The Supreme Court on Monday — hearing over 70 appeals against the Peshawar High Court's (PHC) decision to acquit convicts sentenced by the military courts — directed the defence ministry to present a full record of the convicts and the charges against them.

A three-judge bench, headed by Justice Mushir Alam, presided over the case. The court issued notices to the defence ministry.

In 2018, the PHC had ruled that punishments awarded to 74 convicts by military courts on charges of terrorism were wrongful and based on ill will.

A two-judge PHC bench, comprising Chief Justice Waqar Ahmad Seth and Justice Lal Jan Khattak, had set aside the convictions on grounds of “malice in law and fact”.

In its 173-page judgement, the high court had rejected confessional statements of the convicts after highlighting flaws, also questioning whether the right to a fair trial under Article 10-A of the Constitution was extended to the convicts or not.

According to Article 10-A, a person shall be entitled to a fair trial and due process for the determination of his civil rights and obligations or in any criminal charge against him.

In Nov 2018, the apex court had stayed the high court order with a directive to the jail superintendents concerned to halt the release of the accused who had received different sentences, including death, in a number of cases.

During the hearing today, the additional attorney general said that there are over 70 cases, each which different charges. "The cases are against individuals involved in militant activities from 2004 to 2015," he said.

"The PHC did not follow the rules laid down by the SC. After the trial, about five per cent of the accused were acquitted," he contended, adding that majority of the convicts were acquitted during the investigation process.

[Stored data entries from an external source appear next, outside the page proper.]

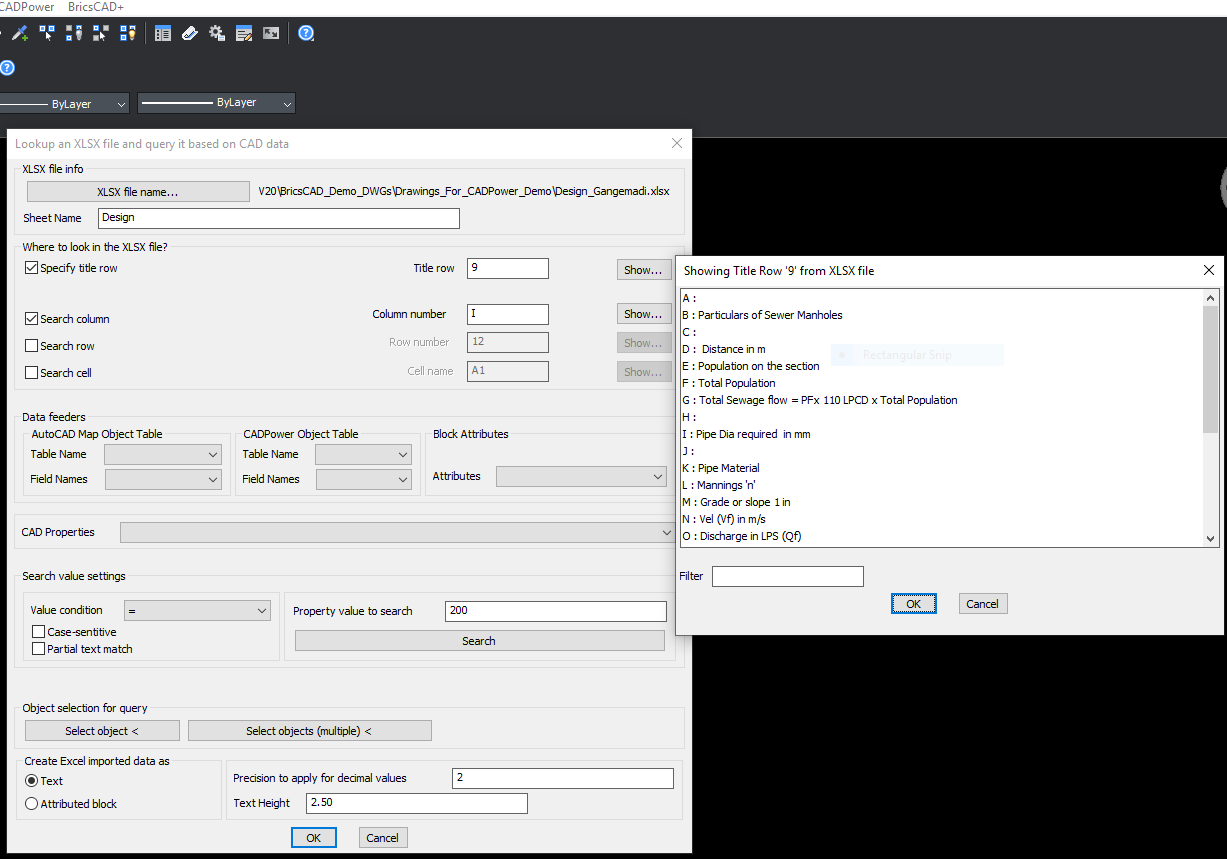
Task: Open the gear settings icon
Action: [217, 33]
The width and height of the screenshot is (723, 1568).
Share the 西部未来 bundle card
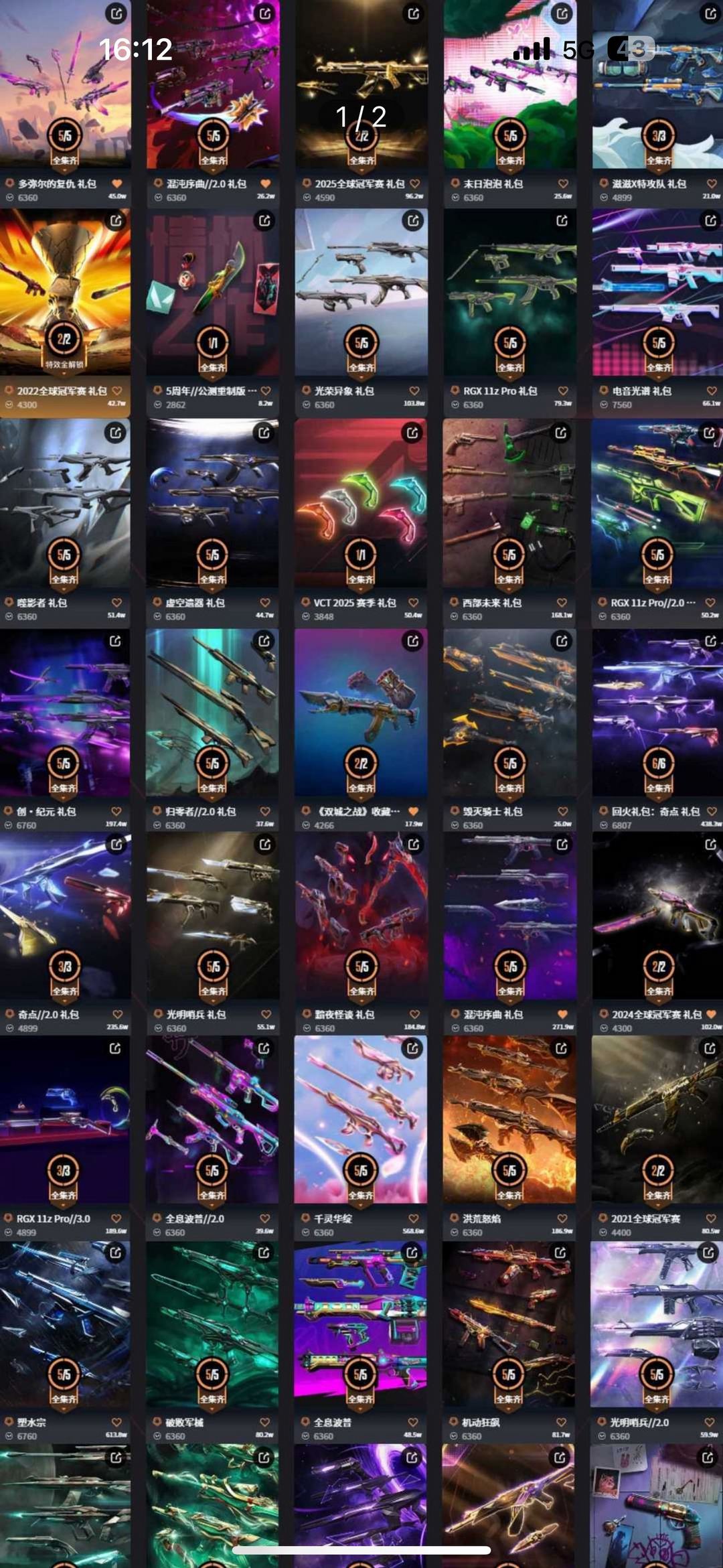tap(561, 433)
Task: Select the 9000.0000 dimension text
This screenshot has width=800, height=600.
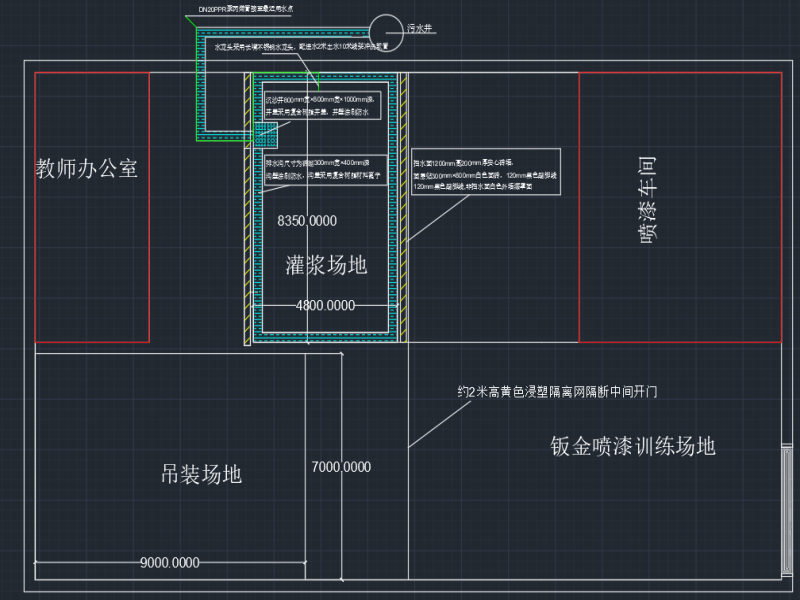Action: tap(169, 563)
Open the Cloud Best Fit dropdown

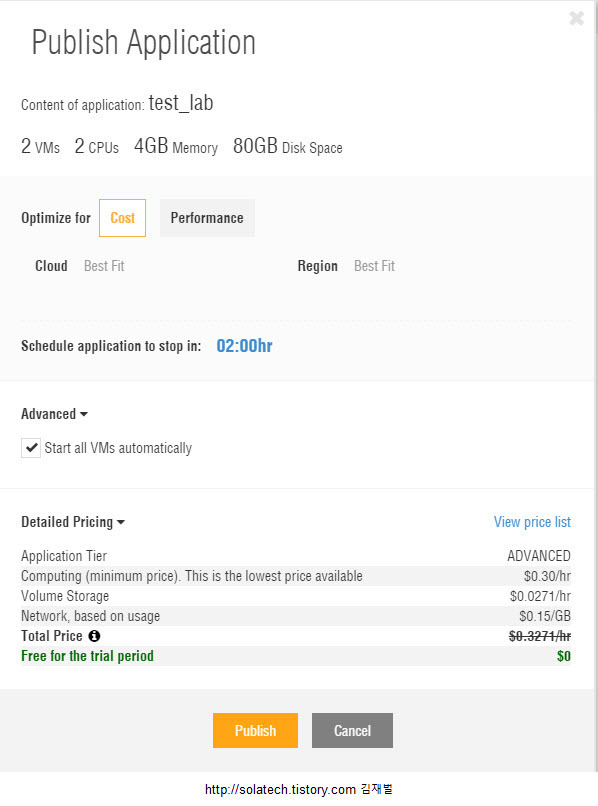[104, 266]
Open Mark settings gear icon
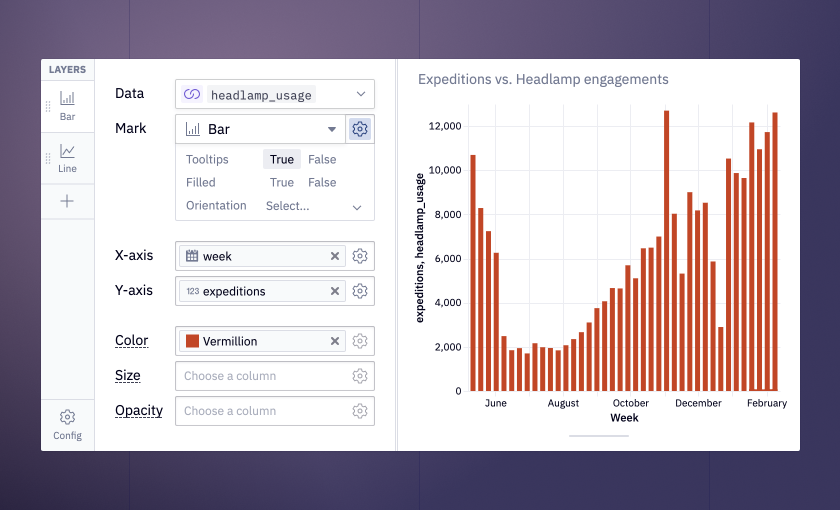This screenshot has height=510, width=840. pos(359,129)
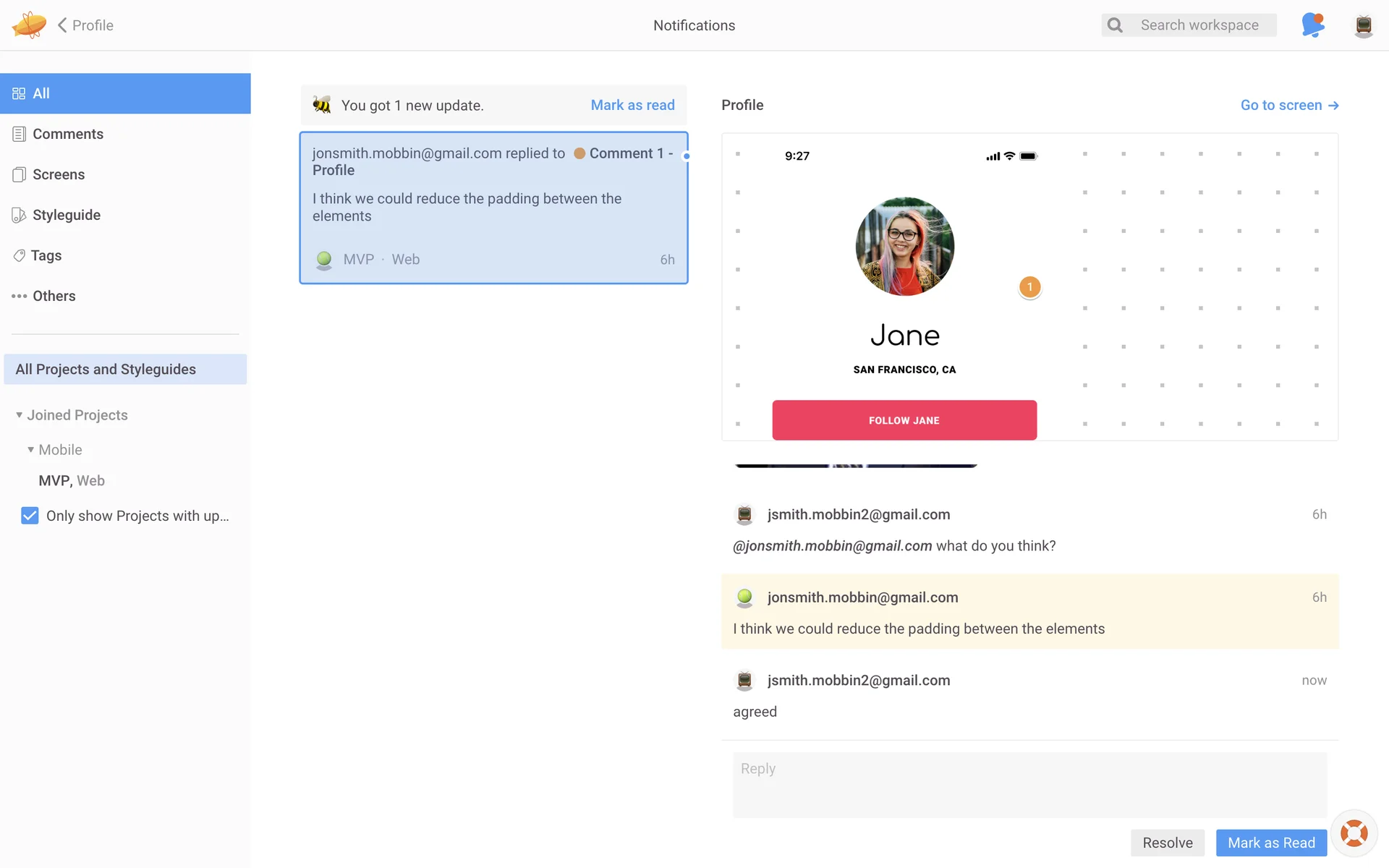Toggle the unread dot on the notification

pos(686,156)
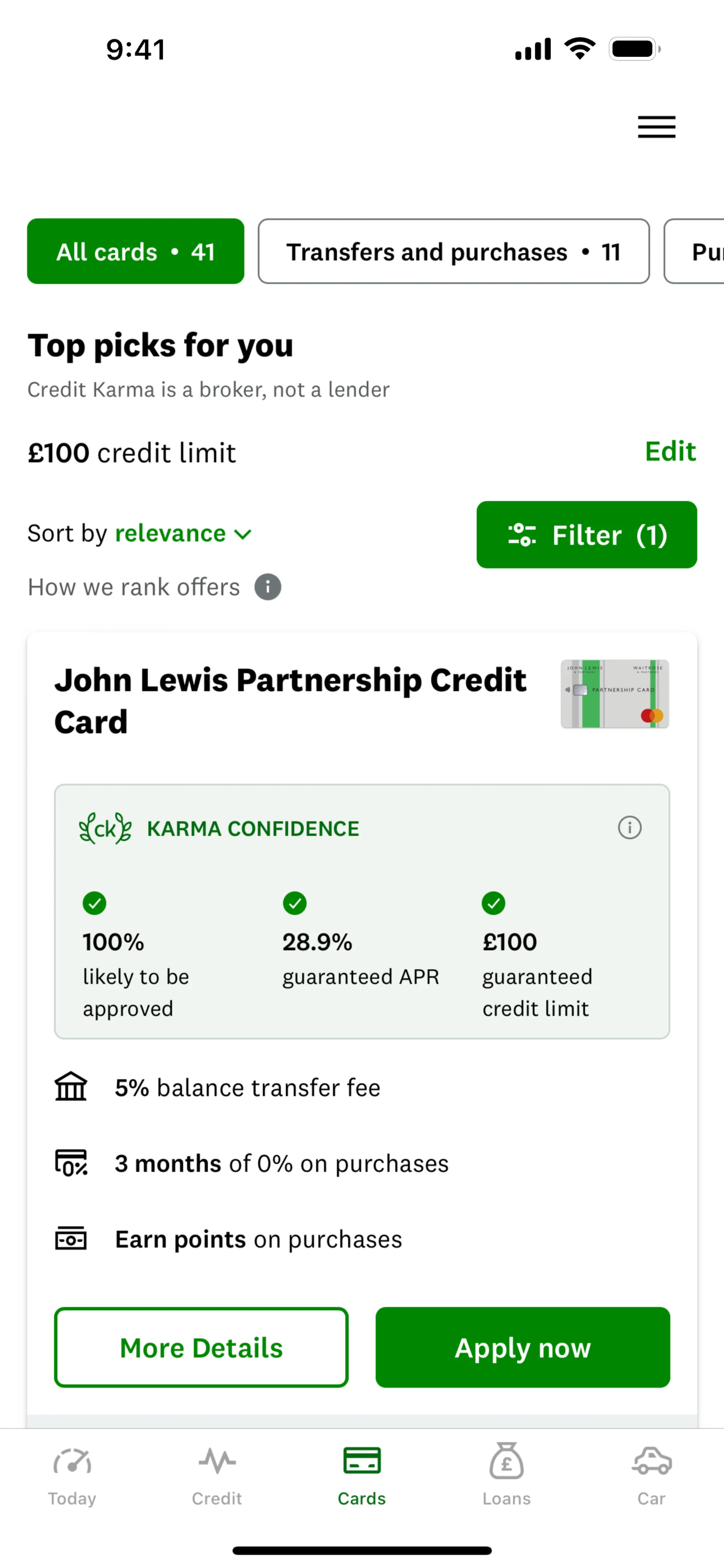Edit the £100 credit limit
The width and height of the screenshot is (724, 1568).
point(670,452)
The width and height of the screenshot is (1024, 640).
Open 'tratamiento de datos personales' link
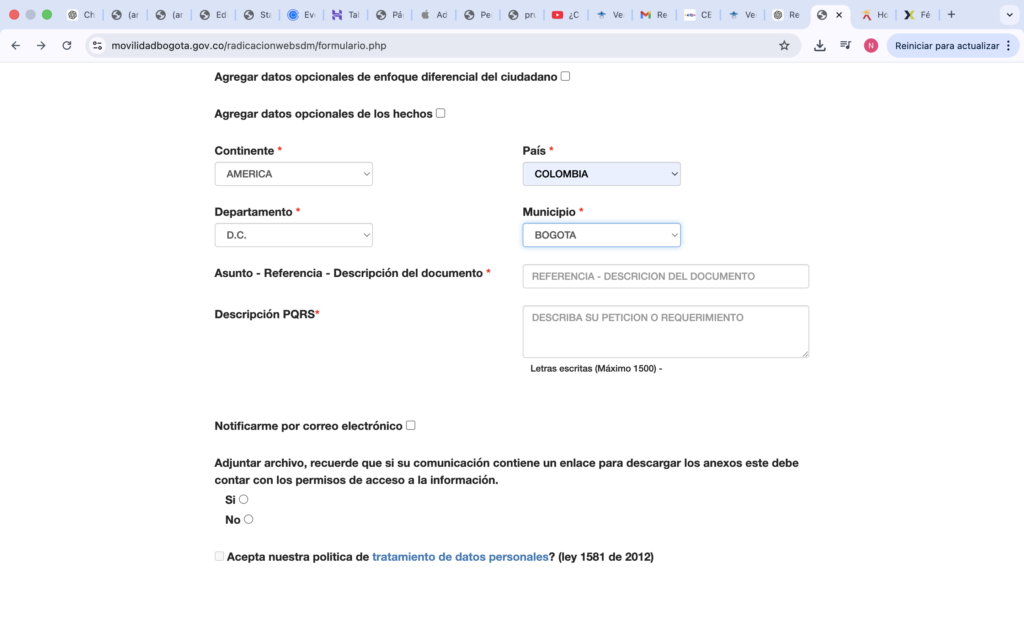(459, 557)
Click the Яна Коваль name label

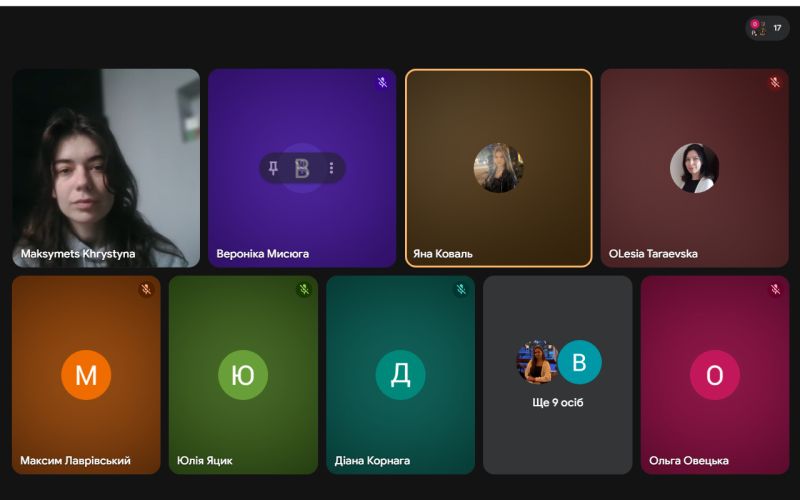(443, 254)
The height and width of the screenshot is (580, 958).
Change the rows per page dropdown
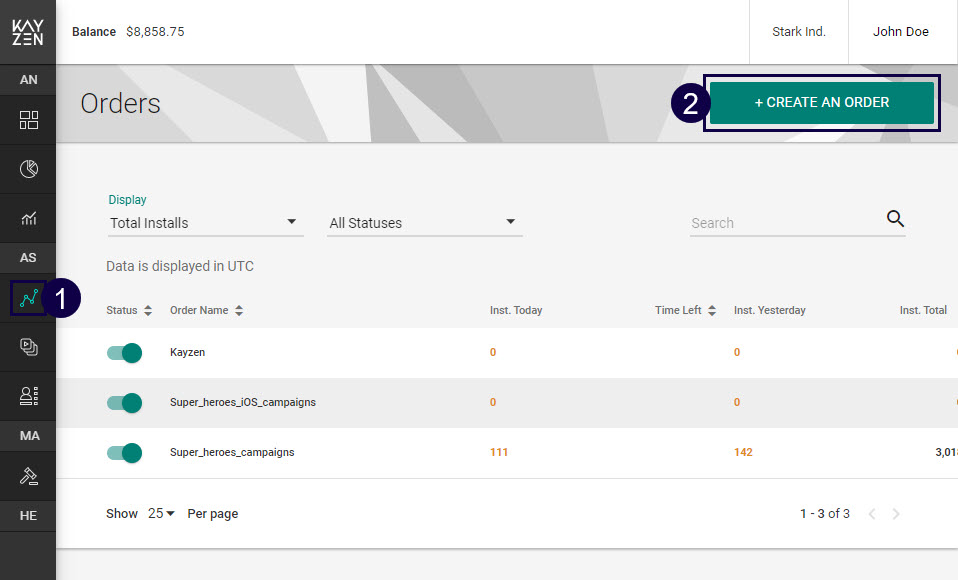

Justice Muneeb Akhtar asked whether there was any other evidence apart from the accused admitting to the charges.

The additional attorney general replied that if there is a court martial, the punishment is swiftly awarded. If the accused does not confess to the crime, a trial is initiated against him, he said.

The judge stated that if the government wants a full trial, it should inform the court of the evidence against the convicts.

"Fair trial is not only limited to Article 10-A of the Constitution. The government’s case rests on the fact that the PHC solely relied on Article 10-A in its decision," he observed.

The SC directed the defence ministry to present a consolidated record of the the convicts, the nature of the crime, the case number, and the evidence collected in a chart, and and adjourned the hearing indefinitely.